As this breed is associated with my first prize, when a schoolboy, now, some years since, but when dog shows were much rarer than "Black Swans," were supposed to be, I have always taken much interest in it, and have had many good specimens of both the Smooth, and Wirehaired, varieties into which the breed is divided. They are both very good and both have hosts of admirers. Some of the fanciers now exhibiting, will remember, with me, the time when no classes were provided for the "Wirehairs," and you had (as I have often done) to show them as "Broken-haired Terriers," and often meet in your class nearly all the members of that heterogeneous family, such as DandiesSkyesBedlingtons, Scottish (Airedales did not exist then), Irish, and old English, enough to try the temper of judge and exhibitors, and making the decision quite a matter of the specimen best shower and shown. But since those days, Fox Terriers have enjoyed a long term of popularity, and so far from the "Wirehaired" section being ignored, I have seen at some shows more entries in it than that of their Smooth brethren, and the figures given for high class specimens, are certainly not far behind, even if they are not before, them.

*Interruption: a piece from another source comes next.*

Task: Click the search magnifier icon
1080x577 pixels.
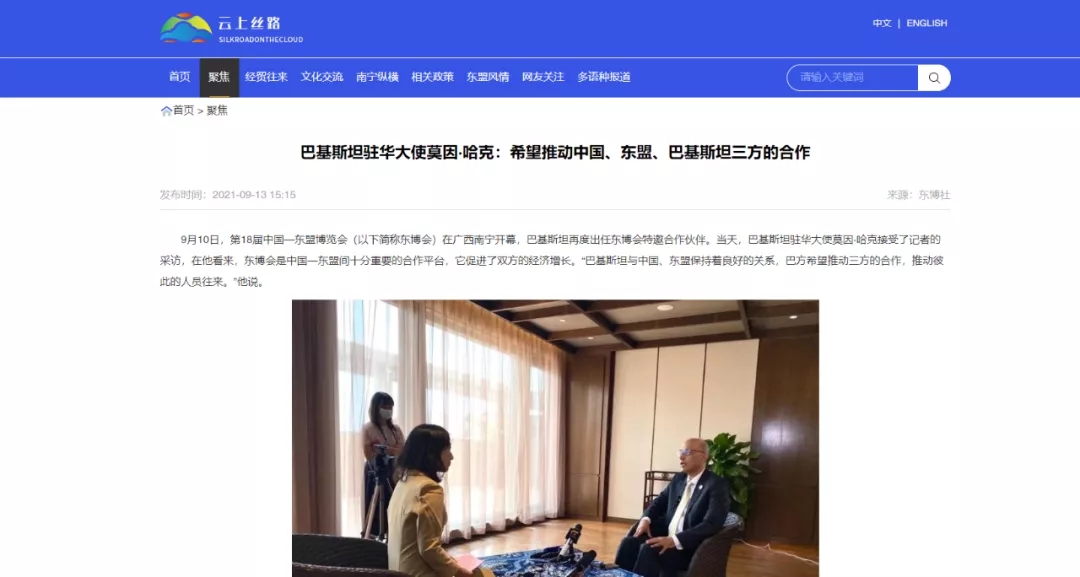Action: [934, 78]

Of course, hundreds, in fact the great majority of the Fox Terriers in the country, have never seen a Fox, and probably never will, in the course of their natural life, and (as I said of many of the Dachshunds we see about, and the "Badgers," so I say of very many of the Fox Terriers to be met with everywhere) so much the better for them, as a Fox, in his earth, which is where a Terrier is wanted to deal with him, is not a "milk and water" animal to tackle, as a rule, and it requires strength, perseverance, pluck and ability on the part of his assailants. I think the following description of the necessary points required, as expressed by my friend Mr. Francis Redmond, well known to many of my readers as a very successful breeder, exhibitor, and judge of the breed, will fitly conclude my brief notice: - " The points of greatest importance in the Fox Terrier are: Head, ears, legs and feet, neck, and shoulders, back, loin and hindquarters, smartness, activity, size, and 'Terrier character/ Head. The skull should be flat and moderately narrow, broader between the ears and gradually tapering to the eyes, free from wrinkle. But little slope, or indentation, should be visible, except in profile.
The jaw should be clean cut, rather long, powerful and muscular, with little or any fullness or bulging out at the cheeks. There is a very slight falling away below the eyes, but this must be very gradual, and not to such an extent as to give a snipey, or wedgy, appearance. The lips should be fairly tight, without any superfluous skin. The nose must be quite black.